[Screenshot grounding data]
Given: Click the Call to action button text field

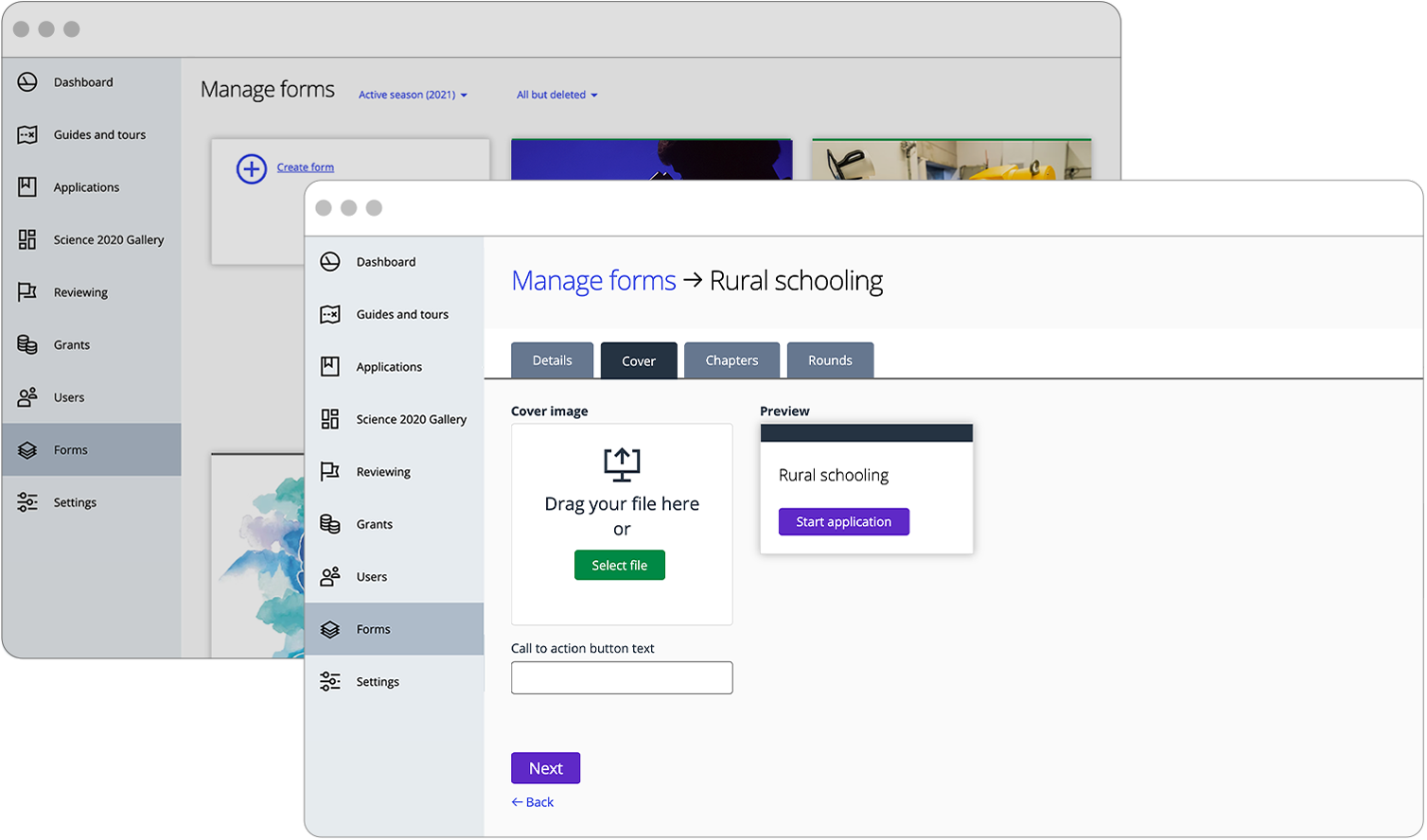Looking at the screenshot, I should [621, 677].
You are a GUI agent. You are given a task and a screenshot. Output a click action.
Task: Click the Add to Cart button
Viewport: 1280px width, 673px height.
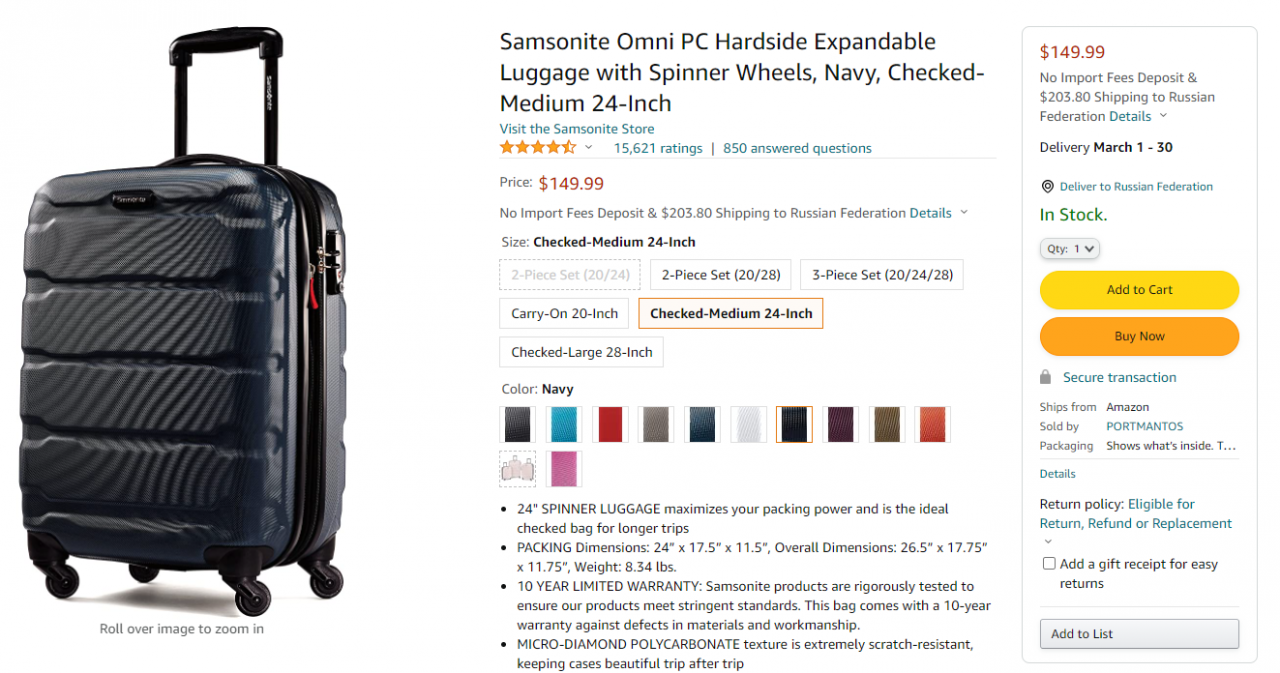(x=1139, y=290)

**Requirement:**
Return a verbatim transcription of the data, omitting all images.

**Result below:**
Given: Click the Call to action button text field

Looking at the screenshot, I should [621, 677].
You are a GUI agent. You are given a task and a screenshot. Output a click action.
Task: Click the Add to Cart button
Viewport: 1280px width, 673px height.
(x=1139, y=290)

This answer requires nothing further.